Pain intensity for benign medical issues will most often improve without treatment. Importantly though, RTM occurs with repeat measurements in any normal distribution of data, so if pain or vitals are worsening with repeat checks this suggests the “mean” for that patient is concerningly outside the normal range. This is why persistent “pain out of proportion” (POOP) is a red flag pattern for serious and life-threatening diagnoses.
High-Risk Scenarios
This brings me to the second group for whom it is essential to repeat vital signs: patients with high-risk complaints and/or poor underlying health status. These are the patients with complaints for which an emergent diagnosis must be considered (eg, chest pain, abdominal pain, syncope, etc.). For each of these presentations, there are both benign and dangerous conditions in the differential. Additionally, patients of advanced age or with severe immunocompromise or chronic, multisystem organ disease have an increased likelihood of serious pathology, regardless of their complaint.
Patients with a reasonably high risk of a dangerous diagnosis don’t belong in UC, but that doesn’t mean that such patients never show up at our doorstep. In assessing which patients with high-risk complaints require immediate referral to the ED, vital signs represent the most valuable objective data readily available. If the patient is stable, we have some time to gather more information. If they’re not, we need to get them out right away.
Checking for trends in vitals represents a simple tool with the most potential for quickly differentiating emergent and non-emergent presentations. In a stable patient, abnormal vital signs should improve when repeated. This is actually the definition of clinically stable. I often hear the phrase “vitals are stable” used to describe patients when only a single set of vitals has been taken. But stability cannot be determined with fewer than two data points.
Imagine an asthmatic presents with shortness of breath and wheezing, for example. If their respiratory rate improves from 36 to 20 with a nebulizer treatment, you can feel reassured that they probably have a mild (and UC-manageable) asthma exacerbation. But if the respiratory rate, oxygen saturation, and/or heart rate worsen, then they are unstable, by definition, and dangerous conditions such as pulmonary embolism or heart failure warrant further consideration.

## [Recorded information]

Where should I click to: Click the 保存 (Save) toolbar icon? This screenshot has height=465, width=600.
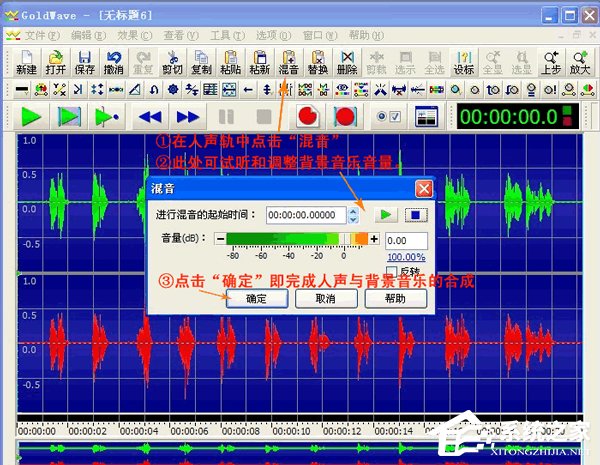click(85, 63)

## [Required tasks]
**1)** In the passage on repeating vital signs, what is the fewest data points from which stability can be determined?
**2)** In the passage on repeating vital signs, rewrite the part starting with "Pain intensity for" and going on through "and life-threatening diagnoses.", substituting "warning" for "red flag".
**3)** Carry the passage on repeating vital signs forward from its final sentence.

## [Responses per task]
**1)** Two.

**2)**
Pain intensity for benign medical issues will most often improve without treatment. Importantly though, RTM occurs with repeat measurements in any normal distribution of data, so if pain or vitals are worsening with repeat checks this suggests the “mean” for that patient is concerningly outside the normal range. This is why persistent “pain out of proportion” (POOP) is a warning pattern for serious and life-threatening diagnoses.

**3)**
Identifying unstable patients is an essential skill for ensuring patient safety in UC because we can’t definitively care for such patients. If there’s a hint that a patient is at risk of short-term decompensation, our priorities must immediately shift away from making a provisional diagnosis toward supporting the patient until they can get to the local ED. Unstable patients almost always need more resources than we have to offer.
Urgent care is an ideal setting for taking care of most stable patients with acute issues. But for patients with abnormal vital signs and higher-risk scenarios, it’s worthwhile to make sure the situation is truly stable and that the patient is in the right place to get care. The good news is that it doesn’t take much to make sure of this. We just need to pay attention to abnormal vitals, use the basic tools we have, and take just a little extra time to ensure things aren’t going in the wrong direction.
REFERENCES
- Chang CY, Abujaber S, Pany MJ, Obermeyer Z. Are vital sign abnormalities associated with poor outcomes after emergency department discharge? Acute Med. 2019;18(2):88-95.
- Quinten VM, van Meurs M, Olgers TJ, et al. Repeated vital sign measurements in the emergency department predict patient deterioration within 72 hours: a prospective observational study. Scand J Trauma Resusc Emerg Med. 2018;26(1):57.
- Gabayan GZ, Gould MK, Weiss RE, et al. Emergency department vital signs and outcomes after discharge. Acad Emerg Med. 2017;24(7):846-854.